#### [The task]
Would you transcribe the listing that follows word for word, skipping pictures?

#### [Record extracts]
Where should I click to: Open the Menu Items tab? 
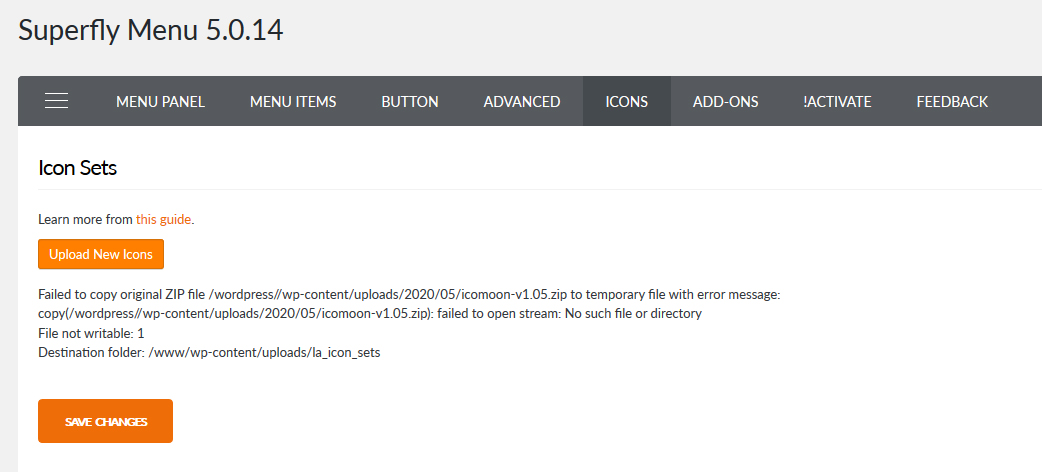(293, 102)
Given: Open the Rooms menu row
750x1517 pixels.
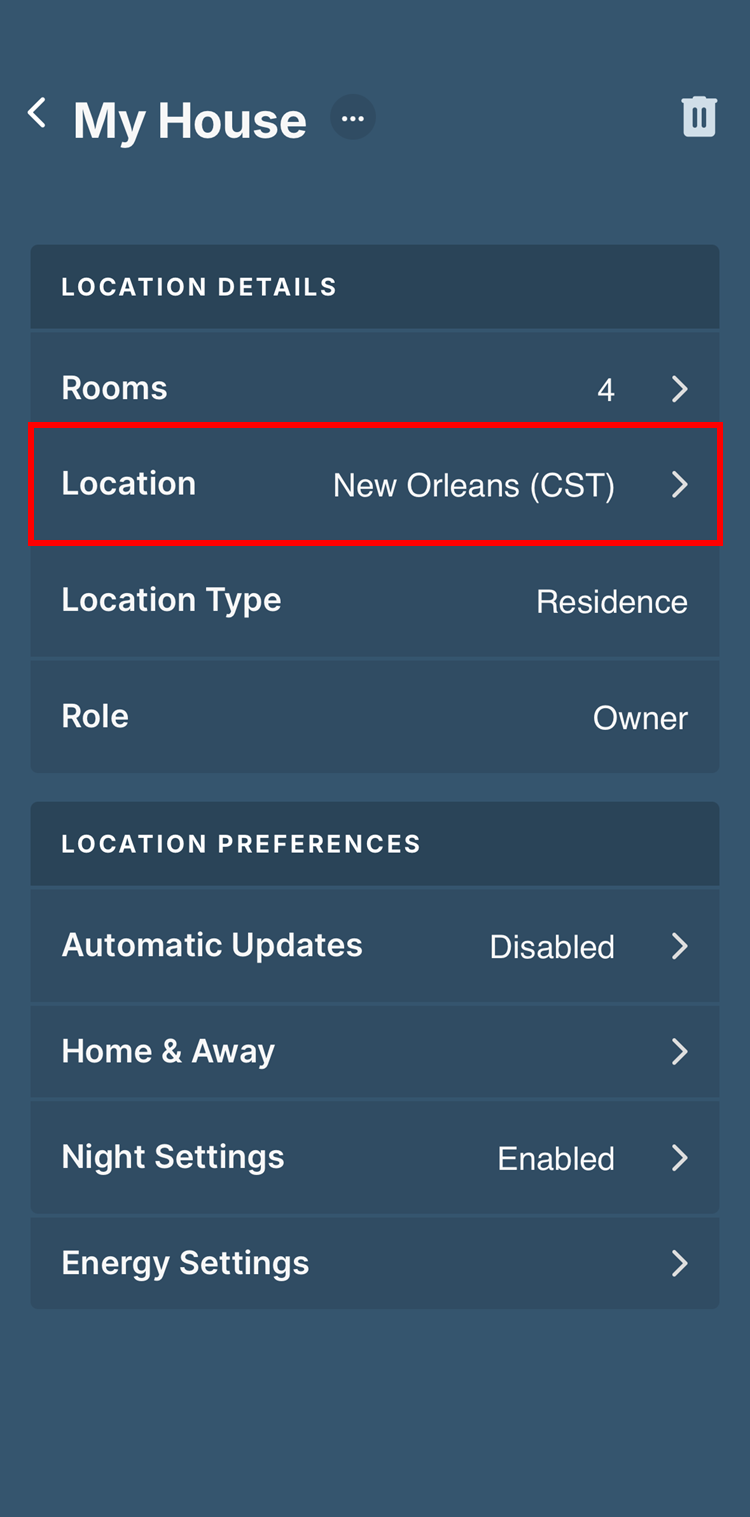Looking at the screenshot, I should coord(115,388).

#### [Your response]
Where should I click to: Open the Menu Items tab? 
(293, 102)
Given: Open the Rooms menu row
750x1517 pixels.
Looking at the screenshot, I should coord(115,388).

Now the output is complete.